- [Materiale per il compito]:
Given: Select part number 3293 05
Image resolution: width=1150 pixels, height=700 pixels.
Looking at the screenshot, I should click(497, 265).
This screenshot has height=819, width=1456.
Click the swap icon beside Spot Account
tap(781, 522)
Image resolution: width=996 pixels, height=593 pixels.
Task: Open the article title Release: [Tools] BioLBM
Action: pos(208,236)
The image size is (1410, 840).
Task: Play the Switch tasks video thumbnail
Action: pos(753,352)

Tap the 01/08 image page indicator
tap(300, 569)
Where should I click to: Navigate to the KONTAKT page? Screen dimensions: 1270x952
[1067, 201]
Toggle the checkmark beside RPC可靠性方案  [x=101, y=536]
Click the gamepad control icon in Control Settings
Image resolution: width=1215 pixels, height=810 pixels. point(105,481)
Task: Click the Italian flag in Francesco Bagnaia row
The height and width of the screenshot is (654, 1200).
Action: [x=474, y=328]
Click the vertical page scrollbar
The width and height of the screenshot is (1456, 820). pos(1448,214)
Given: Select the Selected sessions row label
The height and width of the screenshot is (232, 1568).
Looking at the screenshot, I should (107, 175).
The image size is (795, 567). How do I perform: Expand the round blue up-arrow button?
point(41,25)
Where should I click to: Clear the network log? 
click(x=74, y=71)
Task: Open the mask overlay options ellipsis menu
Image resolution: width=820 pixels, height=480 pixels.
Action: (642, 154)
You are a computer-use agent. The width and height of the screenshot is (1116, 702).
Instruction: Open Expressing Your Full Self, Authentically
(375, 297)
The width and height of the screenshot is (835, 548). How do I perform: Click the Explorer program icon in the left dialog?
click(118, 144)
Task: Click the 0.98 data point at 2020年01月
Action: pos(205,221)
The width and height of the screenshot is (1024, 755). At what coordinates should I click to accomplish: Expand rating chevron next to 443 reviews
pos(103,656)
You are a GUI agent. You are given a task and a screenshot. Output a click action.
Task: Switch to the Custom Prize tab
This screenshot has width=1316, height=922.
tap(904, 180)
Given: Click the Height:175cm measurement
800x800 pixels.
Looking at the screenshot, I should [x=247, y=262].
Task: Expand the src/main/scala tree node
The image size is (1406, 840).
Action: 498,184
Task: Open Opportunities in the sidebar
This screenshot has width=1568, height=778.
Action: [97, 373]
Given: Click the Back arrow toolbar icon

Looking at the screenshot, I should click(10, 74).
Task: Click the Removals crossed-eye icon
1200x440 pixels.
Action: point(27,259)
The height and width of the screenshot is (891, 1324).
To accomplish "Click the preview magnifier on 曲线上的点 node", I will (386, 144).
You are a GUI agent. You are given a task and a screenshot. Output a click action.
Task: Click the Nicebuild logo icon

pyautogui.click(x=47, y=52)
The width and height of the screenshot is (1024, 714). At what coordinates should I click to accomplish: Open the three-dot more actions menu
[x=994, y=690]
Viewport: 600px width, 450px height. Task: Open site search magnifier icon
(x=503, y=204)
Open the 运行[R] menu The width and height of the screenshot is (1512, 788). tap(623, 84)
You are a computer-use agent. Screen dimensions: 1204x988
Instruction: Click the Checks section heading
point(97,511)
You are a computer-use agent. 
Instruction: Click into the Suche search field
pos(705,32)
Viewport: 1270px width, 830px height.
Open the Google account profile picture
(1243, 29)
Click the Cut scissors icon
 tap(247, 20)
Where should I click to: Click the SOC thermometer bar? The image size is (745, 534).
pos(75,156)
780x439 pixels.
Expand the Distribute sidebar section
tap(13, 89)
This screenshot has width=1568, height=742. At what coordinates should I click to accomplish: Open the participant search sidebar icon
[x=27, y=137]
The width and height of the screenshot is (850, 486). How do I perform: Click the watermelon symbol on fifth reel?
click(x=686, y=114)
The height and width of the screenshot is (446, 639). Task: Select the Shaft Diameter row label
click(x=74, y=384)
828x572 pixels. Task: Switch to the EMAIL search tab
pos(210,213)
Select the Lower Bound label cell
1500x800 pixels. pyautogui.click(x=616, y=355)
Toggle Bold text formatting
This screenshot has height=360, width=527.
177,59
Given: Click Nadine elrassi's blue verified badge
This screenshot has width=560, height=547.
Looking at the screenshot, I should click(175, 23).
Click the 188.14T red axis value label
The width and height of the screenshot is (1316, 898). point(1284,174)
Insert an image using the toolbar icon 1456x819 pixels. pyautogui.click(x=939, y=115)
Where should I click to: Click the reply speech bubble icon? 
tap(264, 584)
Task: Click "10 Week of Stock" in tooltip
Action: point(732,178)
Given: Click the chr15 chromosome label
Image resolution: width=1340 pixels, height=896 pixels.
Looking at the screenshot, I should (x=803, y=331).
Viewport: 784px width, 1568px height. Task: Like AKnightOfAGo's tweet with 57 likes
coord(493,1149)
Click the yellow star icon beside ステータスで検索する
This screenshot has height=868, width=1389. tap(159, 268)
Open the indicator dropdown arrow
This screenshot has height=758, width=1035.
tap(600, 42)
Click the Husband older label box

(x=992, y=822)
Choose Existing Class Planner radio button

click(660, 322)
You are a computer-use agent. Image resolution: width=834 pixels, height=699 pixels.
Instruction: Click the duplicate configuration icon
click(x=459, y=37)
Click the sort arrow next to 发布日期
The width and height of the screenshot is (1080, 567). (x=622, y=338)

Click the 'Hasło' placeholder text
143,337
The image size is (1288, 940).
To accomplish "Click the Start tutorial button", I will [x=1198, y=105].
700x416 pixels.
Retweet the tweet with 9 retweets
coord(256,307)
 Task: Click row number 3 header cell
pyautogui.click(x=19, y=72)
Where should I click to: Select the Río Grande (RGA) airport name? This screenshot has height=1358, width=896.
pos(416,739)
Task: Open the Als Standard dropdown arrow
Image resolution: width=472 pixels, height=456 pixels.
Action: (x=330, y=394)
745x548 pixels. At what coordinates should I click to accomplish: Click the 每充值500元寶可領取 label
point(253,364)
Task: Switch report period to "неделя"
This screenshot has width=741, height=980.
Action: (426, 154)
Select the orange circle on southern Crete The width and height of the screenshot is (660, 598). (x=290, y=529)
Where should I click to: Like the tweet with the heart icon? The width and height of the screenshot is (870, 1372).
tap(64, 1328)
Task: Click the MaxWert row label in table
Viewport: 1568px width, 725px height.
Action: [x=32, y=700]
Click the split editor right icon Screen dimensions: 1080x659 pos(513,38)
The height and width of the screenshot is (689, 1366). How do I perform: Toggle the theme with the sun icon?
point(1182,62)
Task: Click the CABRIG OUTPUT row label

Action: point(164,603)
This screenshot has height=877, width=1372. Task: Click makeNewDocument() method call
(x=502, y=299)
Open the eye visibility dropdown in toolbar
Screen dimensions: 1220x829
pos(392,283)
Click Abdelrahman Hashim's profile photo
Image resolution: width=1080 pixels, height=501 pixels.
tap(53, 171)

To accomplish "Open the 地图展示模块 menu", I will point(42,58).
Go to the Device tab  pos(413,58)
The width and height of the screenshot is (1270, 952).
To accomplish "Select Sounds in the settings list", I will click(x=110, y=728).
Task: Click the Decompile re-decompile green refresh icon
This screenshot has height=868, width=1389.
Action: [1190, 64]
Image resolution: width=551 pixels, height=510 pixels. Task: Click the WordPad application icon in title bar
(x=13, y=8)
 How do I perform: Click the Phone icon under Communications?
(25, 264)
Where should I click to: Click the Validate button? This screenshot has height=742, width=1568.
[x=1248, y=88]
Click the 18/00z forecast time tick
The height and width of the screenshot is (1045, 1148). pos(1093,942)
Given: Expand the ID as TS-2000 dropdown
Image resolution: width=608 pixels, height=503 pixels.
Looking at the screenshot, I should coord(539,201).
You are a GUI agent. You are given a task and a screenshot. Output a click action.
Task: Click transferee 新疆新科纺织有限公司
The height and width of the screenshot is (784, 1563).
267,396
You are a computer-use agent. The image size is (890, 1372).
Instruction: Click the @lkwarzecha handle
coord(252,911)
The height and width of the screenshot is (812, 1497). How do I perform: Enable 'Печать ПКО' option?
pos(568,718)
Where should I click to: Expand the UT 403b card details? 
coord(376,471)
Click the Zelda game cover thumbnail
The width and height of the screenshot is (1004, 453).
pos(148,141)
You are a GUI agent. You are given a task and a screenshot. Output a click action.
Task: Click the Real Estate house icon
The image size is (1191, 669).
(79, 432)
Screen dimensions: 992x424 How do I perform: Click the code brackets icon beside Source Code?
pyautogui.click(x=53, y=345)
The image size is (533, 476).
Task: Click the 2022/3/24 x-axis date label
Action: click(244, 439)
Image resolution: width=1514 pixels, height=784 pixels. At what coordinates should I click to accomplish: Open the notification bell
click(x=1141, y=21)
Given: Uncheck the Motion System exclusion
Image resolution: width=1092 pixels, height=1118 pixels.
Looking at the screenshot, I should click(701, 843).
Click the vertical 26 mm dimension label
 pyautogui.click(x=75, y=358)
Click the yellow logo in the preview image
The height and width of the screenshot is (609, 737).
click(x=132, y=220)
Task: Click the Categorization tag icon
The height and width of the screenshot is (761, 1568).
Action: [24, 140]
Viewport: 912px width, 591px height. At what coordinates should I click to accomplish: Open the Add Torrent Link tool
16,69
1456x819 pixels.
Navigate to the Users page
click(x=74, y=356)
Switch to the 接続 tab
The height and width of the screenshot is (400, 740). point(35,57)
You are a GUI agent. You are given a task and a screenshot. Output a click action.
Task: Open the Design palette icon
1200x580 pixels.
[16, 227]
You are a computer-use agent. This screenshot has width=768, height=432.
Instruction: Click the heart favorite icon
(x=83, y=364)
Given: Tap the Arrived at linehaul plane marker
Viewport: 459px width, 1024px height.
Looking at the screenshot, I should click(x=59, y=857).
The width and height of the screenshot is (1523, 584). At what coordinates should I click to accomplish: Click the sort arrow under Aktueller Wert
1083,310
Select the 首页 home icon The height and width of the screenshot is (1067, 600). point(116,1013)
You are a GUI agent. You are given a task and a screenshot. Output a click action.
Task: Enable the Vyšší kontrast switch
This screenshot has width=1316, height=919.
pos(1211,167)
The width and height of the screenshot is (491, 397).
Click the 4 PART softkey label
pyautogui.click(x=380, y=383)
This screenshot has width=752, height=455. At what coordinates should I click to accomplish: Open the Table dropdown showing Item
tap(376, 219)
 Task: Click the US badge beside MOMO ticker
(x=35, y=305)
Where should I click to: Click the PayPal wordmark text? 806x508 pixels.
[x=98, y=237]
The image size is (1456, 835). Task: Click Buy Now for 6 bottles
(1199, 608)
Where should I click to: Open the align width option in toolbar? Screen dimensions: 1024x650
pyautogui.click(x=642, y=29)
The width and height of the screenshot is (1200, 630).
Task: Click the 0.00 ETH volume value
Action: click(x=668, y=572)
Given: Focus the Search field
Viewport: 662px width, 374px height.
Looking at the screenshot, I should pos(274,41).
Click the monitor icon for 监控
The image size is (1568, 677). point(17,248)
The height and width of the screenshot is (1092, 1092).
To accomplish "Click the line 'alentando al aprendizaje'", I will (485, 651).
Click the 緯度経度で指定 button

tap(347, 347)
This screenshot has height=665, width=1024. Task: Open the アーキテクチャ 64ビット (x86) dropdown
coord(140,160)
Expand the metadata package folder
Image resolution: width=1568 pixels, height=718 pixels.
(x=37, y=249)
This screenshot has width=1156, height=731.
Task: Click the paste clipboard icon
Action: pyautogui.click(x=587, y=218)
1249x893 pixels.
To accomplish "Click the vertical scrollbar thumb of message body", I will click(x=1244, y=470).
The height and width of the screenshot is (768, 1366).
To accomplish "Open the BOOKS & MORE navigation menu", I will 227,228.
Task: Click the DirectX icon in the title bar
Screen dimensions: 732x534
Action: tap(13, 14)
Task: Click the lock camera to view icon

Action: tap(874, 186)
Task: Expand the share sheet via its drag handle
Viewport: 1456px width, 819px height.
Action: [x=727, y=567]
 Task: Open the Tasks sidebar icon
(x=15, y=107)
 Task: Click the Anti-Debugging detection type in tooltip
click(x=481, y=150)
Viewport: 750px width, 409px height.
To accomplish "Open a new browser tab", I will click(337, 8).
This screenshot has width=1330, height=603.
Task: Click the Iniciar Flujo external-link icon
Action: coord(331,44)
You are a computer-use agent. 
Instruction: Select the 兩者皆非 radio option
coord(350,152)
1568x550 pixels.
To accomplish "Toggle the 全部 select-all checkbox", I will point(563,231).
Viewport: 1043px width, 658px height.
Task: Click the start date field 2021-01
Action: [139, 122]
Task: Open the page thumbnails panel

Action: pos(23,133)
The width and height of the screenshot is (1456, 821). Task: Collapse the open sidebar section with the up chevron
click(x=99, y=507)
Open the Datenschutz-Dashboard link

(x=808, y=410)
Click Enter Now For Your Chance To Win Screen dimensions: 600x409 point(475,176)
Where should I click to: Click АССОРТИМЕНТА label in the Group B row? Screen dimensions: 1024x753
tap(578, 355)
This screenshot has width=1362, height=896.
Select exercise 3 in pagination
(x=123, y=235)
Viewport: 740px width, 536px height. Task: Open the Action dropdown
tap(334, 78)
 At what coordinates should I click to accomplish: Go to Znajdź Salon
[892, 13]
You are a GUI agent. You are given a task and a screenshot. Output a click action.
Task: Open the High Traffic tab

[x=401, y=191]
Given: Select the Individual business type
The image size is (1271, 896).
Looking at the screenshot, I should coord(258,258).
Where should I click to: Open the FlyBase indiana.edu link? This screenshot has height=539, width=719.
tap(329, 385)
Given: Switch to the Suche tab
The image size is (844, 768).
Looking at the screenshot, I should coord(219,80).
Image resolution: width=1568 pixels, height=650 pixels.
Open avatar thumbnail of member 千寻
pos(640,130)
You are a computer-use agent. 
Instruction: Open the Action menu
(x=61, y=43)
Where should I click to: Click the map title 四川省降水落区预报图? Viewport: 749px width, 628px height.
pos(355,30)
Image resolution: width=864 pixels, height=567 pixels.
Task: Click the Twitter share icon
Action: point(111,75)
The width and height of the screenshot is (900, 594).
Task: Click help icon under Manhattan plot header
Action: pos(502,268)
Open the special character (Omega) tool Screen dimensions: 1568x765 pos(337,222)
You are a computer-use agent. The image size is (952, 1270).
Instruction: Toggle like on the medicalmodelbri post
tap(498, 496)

- [Compito assegnato]:
Trasforma in un elenco numerato le righe del materiale, partendo da quella che contiene "Click Enter Now" e fermandoti dopo quella che contiene "[x=401, y=191]". Salta le righe vuote.

- [Risultato del compito]:
1. Click Enter Now For Your Chance To Win Screen dimensions: 600x409 point(475,176)
2. Where should I click to: Click АССОРТИМЕНТА label in the Group B row? Screen dimensions: 1024x753
3. tap(578, 355)
4. This screenshot has width=1362, height=896.
5. Select exercise 3 in pagination
6. (x=123, y=235)
7. Viewport: 740px width, 536px height. Task: Open the Action dropdown
8. tap(334, 78)
9.  At what coordinates should I click to accomplish: Go to Znajdź Salon
10. [892, 13]
11. You are a GUI agent. You are given a task and a screenshot. Output a click action.
12. Task: Open the High Traffic tab
13. [x=401, y=191]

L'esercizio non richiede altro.